Requirement — In this material, which lines include the string "computer"? Show them.

Input for this task —
*** Block opens ***
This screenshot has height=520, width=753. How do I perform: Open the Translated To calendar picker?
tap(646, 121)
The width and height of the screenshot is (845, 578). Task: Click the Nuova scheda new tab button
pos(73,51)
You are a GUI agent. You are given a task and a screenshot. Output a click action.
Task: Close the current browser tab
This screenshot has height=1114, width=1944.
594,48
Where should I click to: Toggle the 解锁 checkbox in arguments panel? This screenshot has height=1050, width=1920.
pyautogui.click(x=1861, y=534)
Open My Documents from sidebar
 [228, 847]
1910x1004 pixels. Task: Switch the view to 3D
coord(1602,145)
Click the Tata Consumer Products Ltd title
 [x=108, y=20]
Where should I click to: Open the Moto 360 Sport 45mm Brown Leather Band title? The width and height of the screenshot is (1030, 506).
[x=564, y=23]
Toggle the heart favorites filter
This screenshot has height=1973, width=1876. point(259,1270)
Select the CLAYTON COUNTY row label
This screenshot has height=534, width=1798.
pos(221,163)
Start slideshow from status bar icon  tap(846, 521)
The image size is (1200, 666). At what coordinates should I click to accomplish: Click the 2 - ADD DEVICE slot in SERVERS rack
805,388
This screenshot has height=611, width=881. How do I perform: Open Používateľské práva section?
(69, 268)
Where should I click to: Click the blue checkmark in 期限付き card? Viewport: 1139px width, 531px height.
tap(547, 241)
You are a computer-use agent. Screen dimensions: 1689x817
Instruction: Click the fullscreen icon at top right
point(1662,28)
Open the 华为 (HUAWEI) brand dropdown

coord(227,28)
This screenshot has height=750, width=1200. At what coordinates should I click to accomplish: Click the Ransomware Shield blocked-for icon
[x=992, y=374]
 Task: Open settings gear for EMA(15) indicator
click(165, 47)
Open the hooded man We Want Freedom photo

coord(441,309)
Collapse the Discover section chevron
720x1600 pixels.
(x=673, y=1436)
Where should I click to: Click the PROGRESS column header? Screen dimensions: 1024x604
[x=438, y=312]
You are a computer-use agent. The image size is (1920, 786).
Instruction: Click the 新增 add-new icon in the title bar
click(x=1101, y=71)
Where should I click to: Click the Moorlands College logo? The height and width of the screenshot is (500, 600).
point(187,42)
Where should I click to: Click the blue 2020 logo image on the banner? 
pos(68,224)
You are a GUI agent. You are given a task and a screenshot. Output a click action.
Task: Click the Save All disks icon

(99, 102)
*** Block closes ***
Written response —
You are a computer-use agent. Screen dimensions: 1689x817
You are a computer-use agent. The image size is (1920, 786).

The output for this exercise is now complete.